**Directions for this task**
Copy each line of the data below with the word "screenshot".
┄┄┄┄┄┄┄┄┄┄┄┄┄┄┄┄┄┄┄┄
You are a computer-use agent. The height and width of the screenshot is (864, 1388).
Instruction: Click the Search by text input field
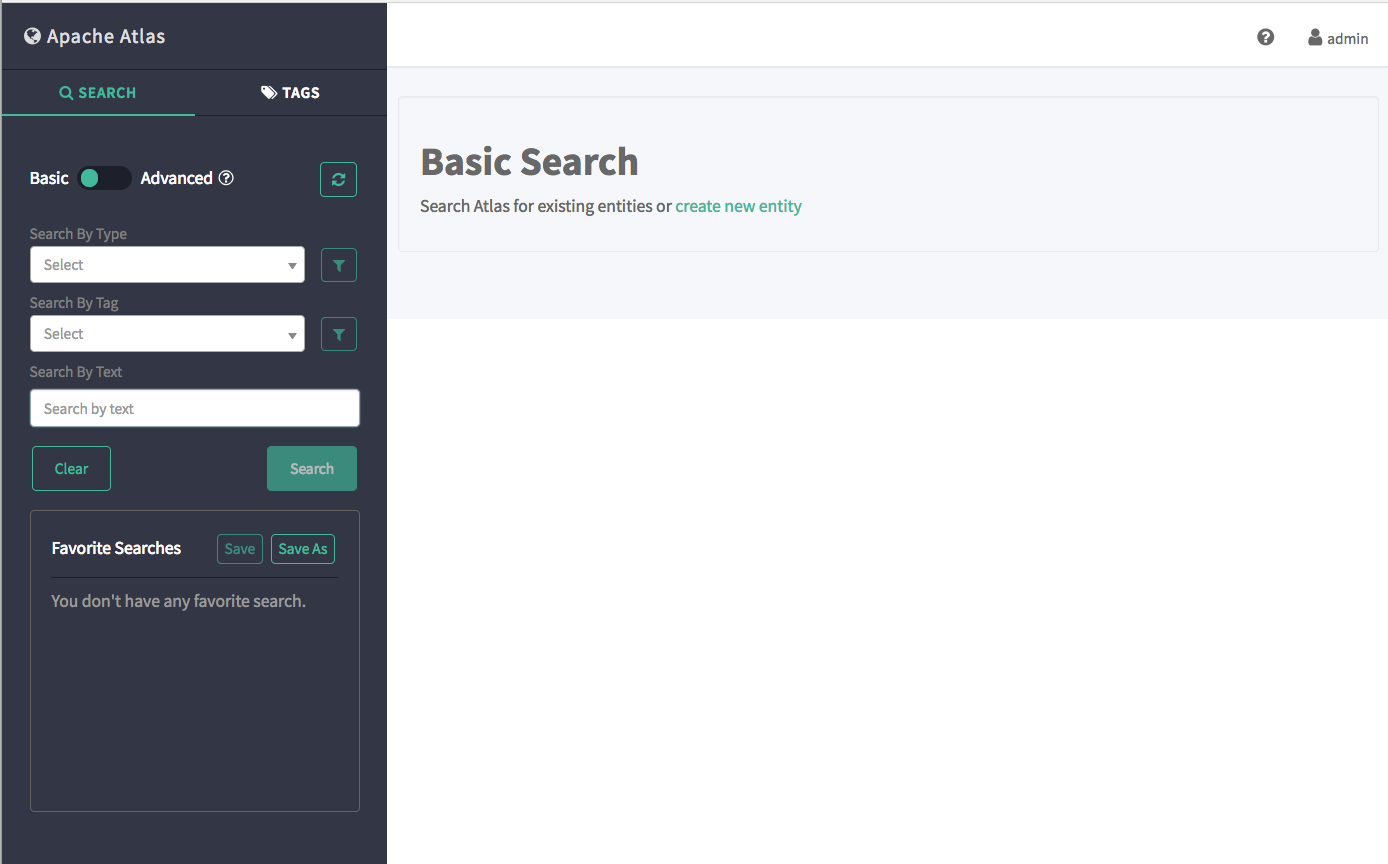pyautogui.click(x=195, y=408)
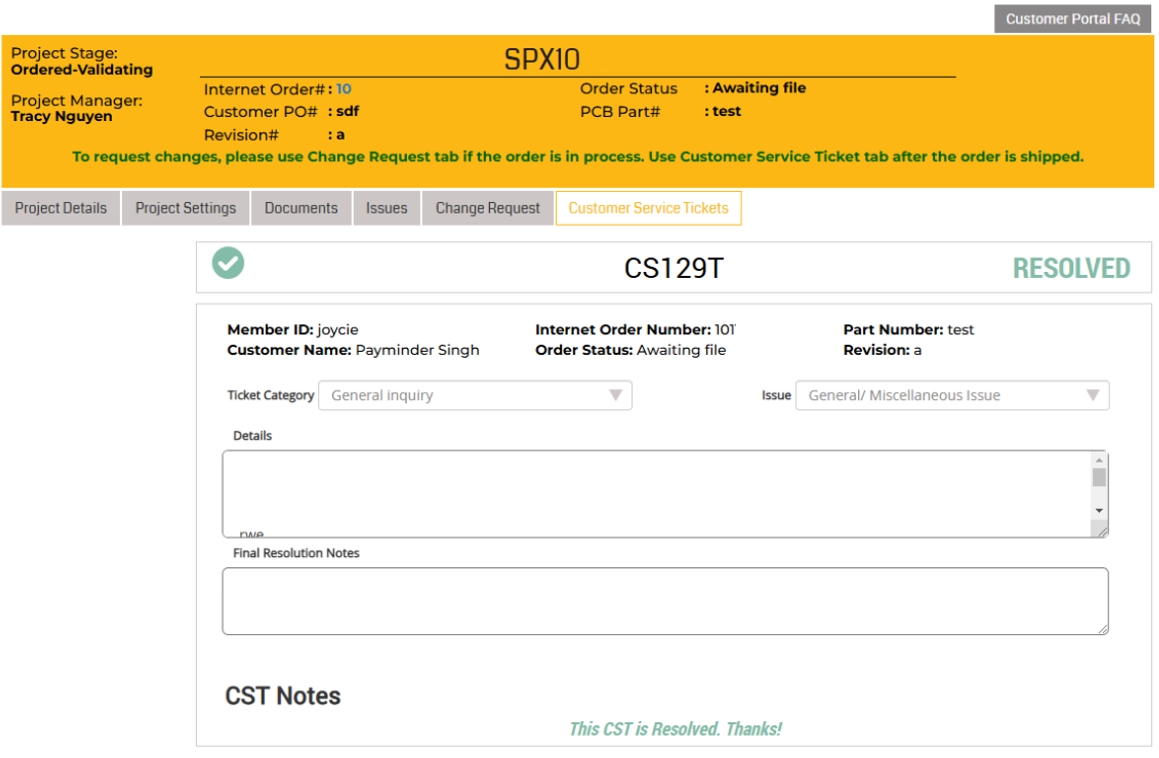Open the Project Settings tab

click(186, 208)
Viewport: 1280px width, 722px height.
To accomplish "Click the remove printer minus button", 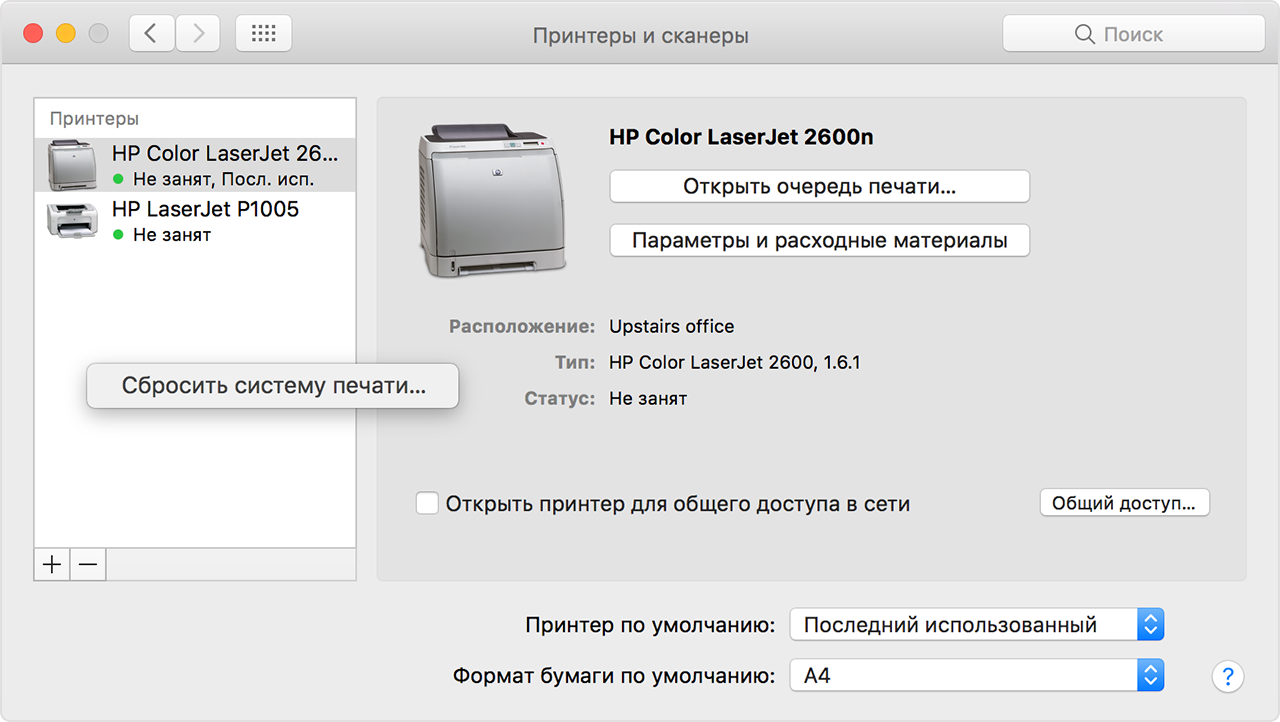I will [88, 565].
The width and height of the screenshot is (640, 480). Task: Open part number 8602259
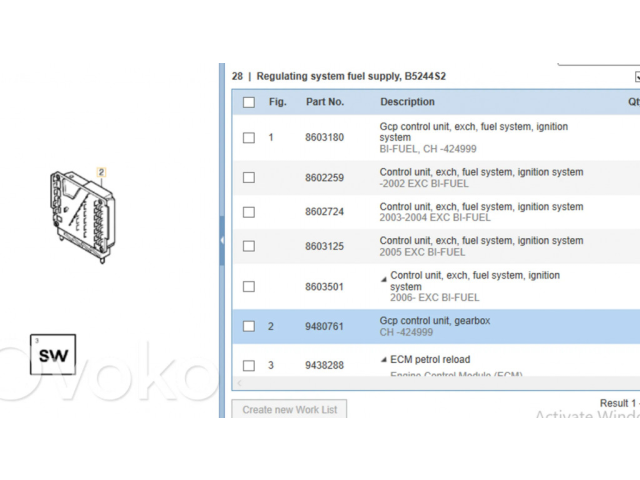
┄┄┄┄┄┄┄┄┄┄┄┄┄┄┄┄┄┄┄┄
**Output of the task**
You are a computer-use agent. The height and width of the screenshot is (864, 1388).
The width and height of the screenshot is (640, 480). Task: Open part number 8602259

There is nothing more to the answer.